Who: Basis, a Chicago-based cross-channel media orchestration and connectivity platform, and Mediaocean, whose technology processes over $200 billion in annualised ad spend and is used by more than 100,000 people globally. Specifically, Mediaocean's Protected by Mediaocean verification product is the integration partner within Basis's activation environment. Statements were made by Mike Hoyle, chief product officer at Basis, and Sara Maskivish, SVP of Market Enablement - Verification at Protected by Mediaocean.

What: A direct technical integration embedding Protected by Mediaocean's AI-driven verification, brand safety, and attention signals into live campaign activation workflows inside the Basis platform. The integration introduces a live feedback loop in which real-time post-bid performance data continuously informs pre-bid targeting decisions, moving beyond static blocking rules. Marketers gain the ability to apply dynamic, customisable controls for brand safety, fraud, invalid traffic, and inventory quality without leaving the Basis activation environment.

When: Announced on April 14, 2026, from Chicago and New York. This is described as the first phase of a multi-pronged strategic partnership between the two companies. Future phases will expand integration to include Prisma and Innovid.

Where: The integration operates within the Basis platform, accessible to agencies and brands using Basis for programmatic, publisher-direct, search, and social channel management. Basis is headquartered in Chicago at 11 E Madison St. Mediaocean is based in New York.
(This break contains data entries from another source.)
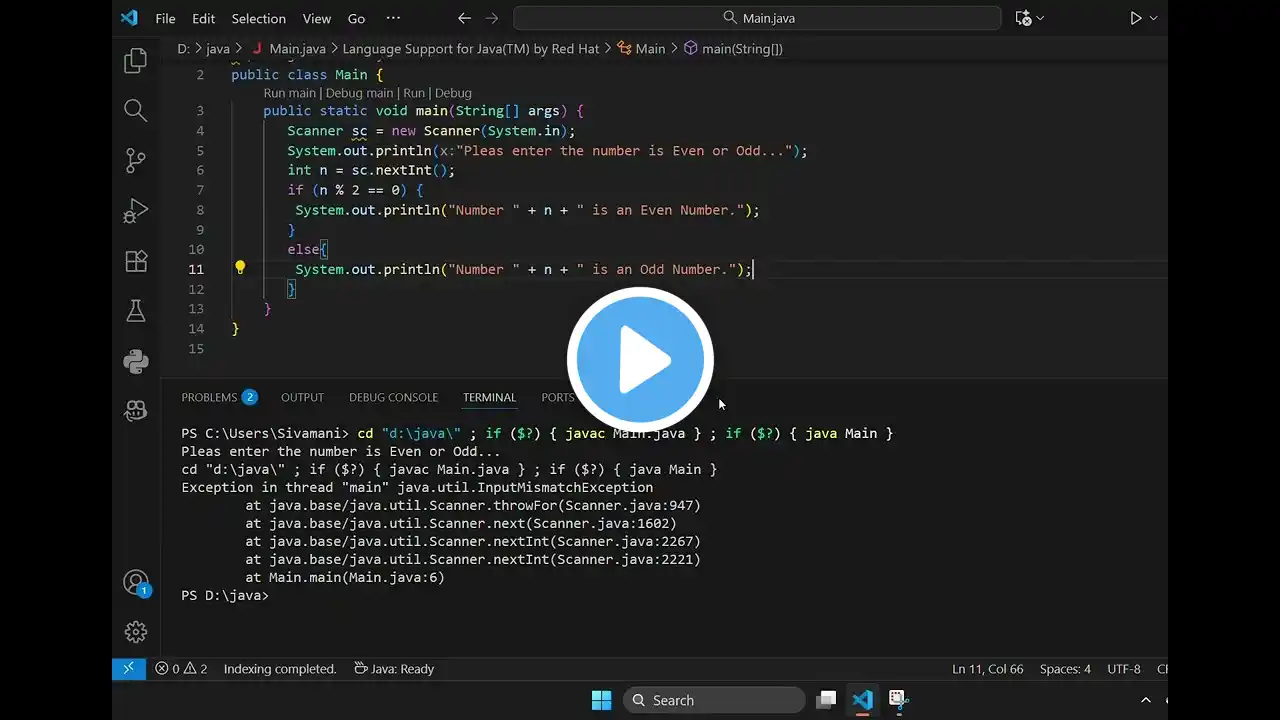Image resolution: width=1280 pixels, height=720 pixels.
Task: Open the run options dropdown arrow
Action: point(1153,18)
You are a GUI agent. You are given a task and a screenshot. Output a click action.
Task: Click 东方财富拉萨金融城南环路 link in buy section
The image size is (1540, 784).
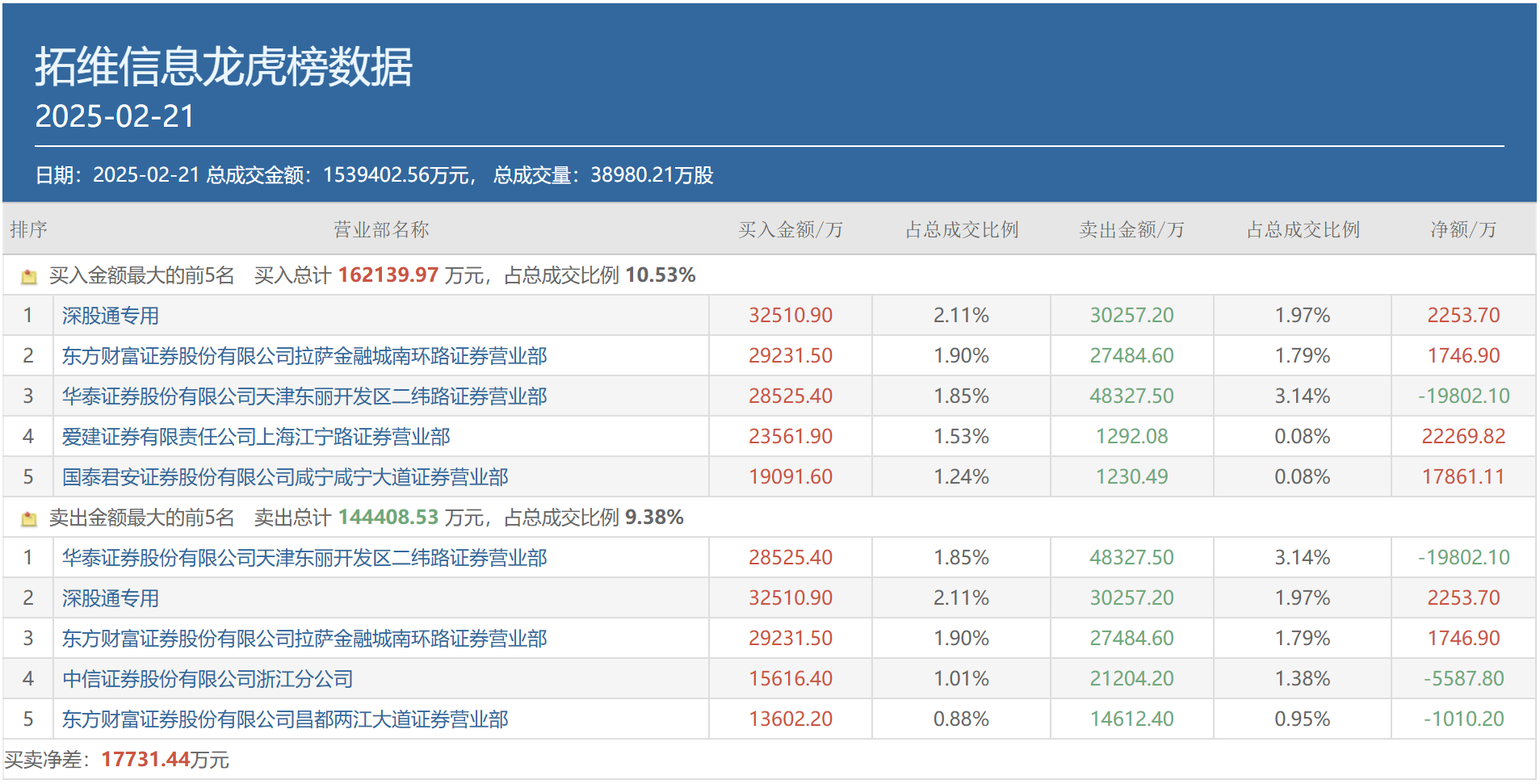(x=304, y=356)
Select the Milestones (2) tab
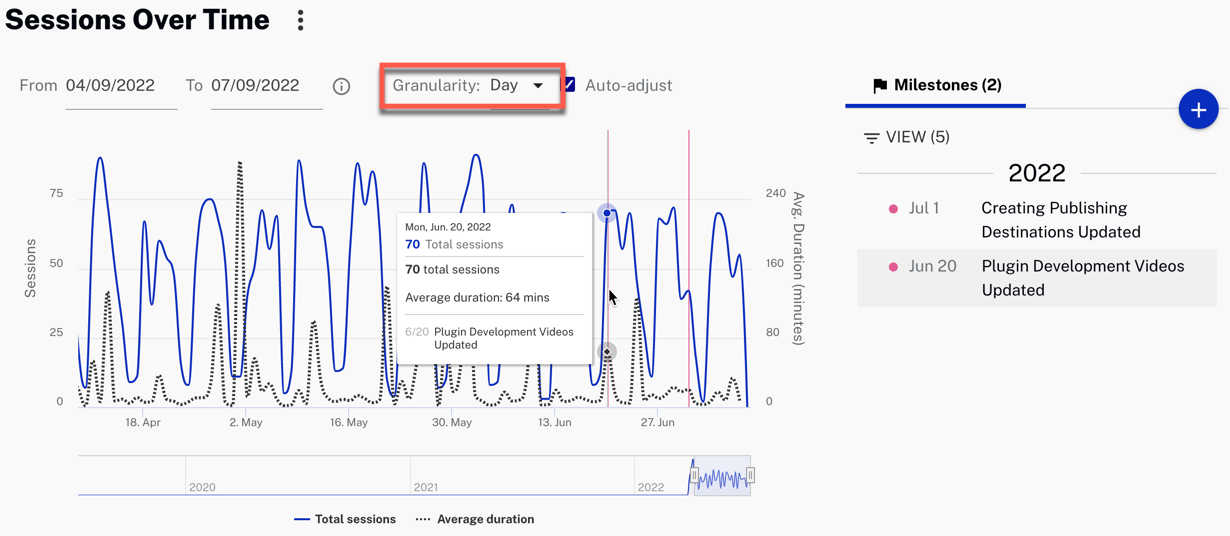The image size is (1230, 536). tap(936, 86)
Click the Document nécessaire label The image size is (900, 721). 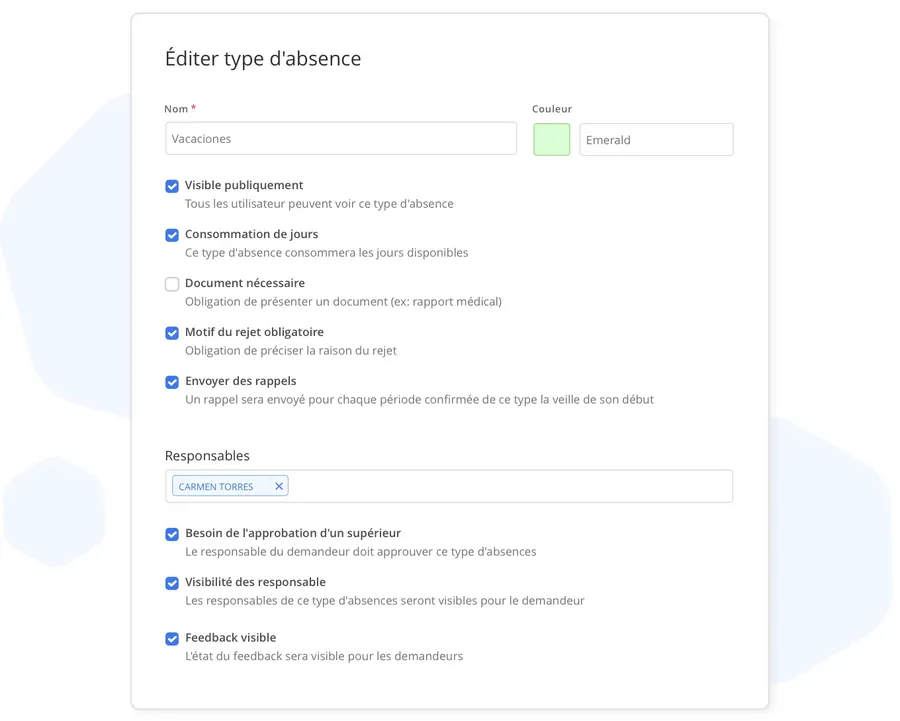[245, 283]
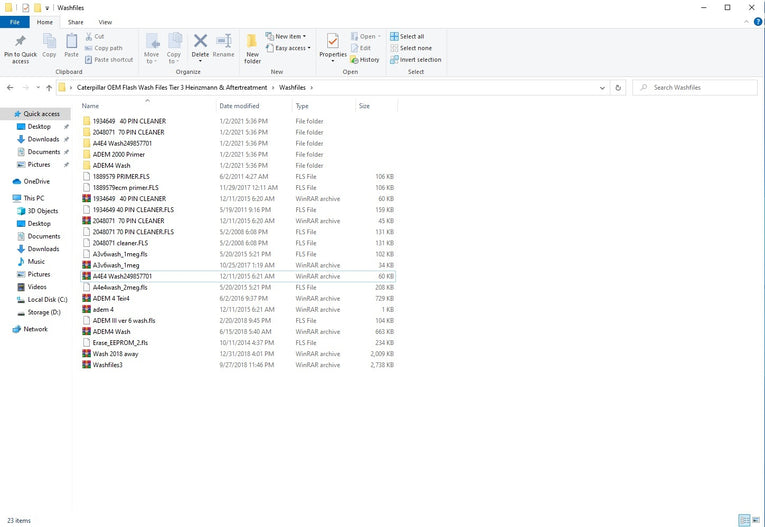Open the address bar history dropdown
This screenshot has height=527, width=765.
coord(604,88)
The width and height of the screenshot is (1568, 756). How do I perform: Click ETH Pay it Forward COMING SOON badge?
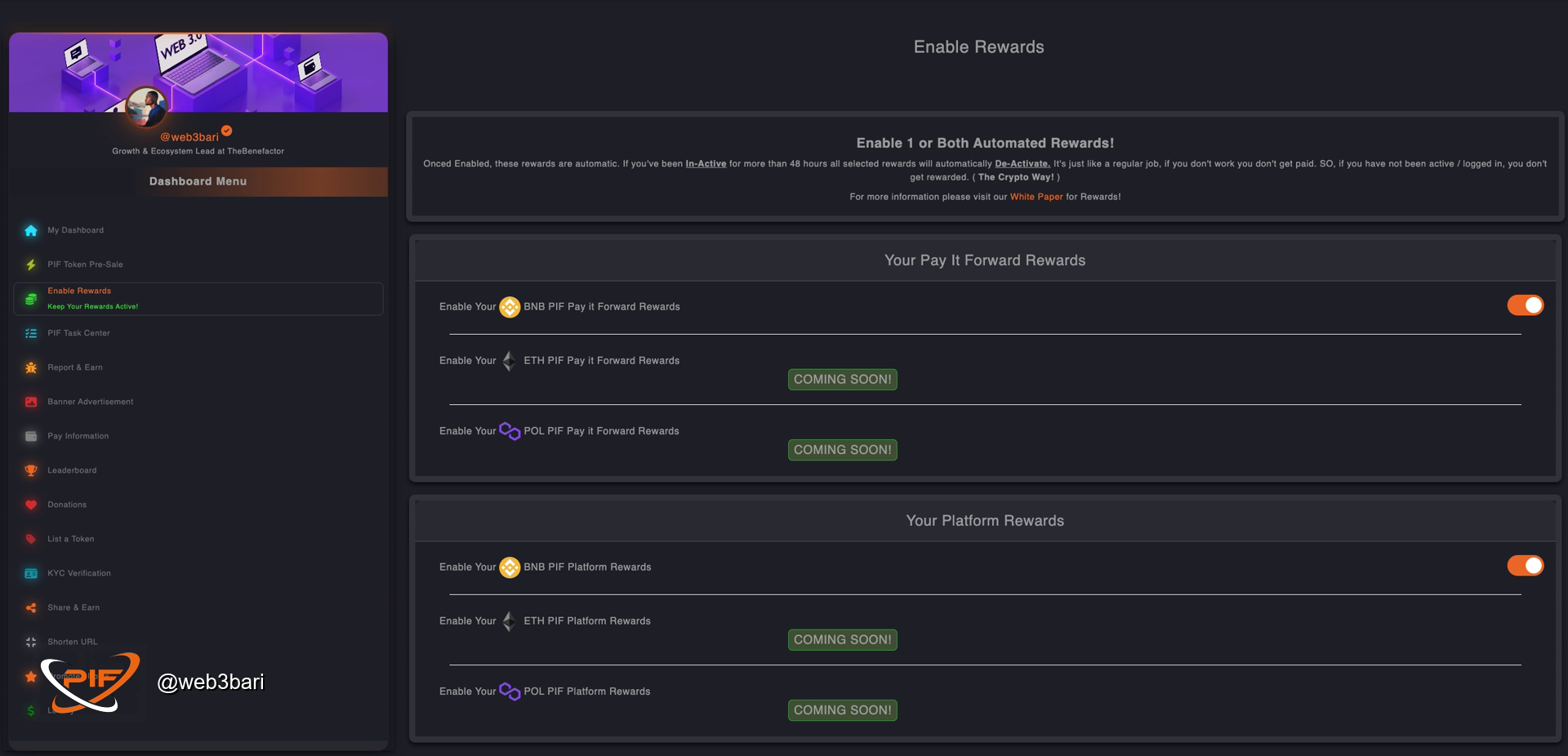pyautogui.click(x=842, y=380)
Why: Marketers operating at scale across fragmented media channels face a persistent operational problem - activation and verification have been handled in separate workflows, creating latency between identifying a quality issue and acting on it. This separation costs both time and money. Invalid traffic, MFA sites, and low-quality placements drain budgets, while switching between tools to address them adds friction. By embedding verification directly into activation, the integration aims to eliminate that lag and treat quality and performance as variables in the same optimisation process rather than competing priorities managed in different systems.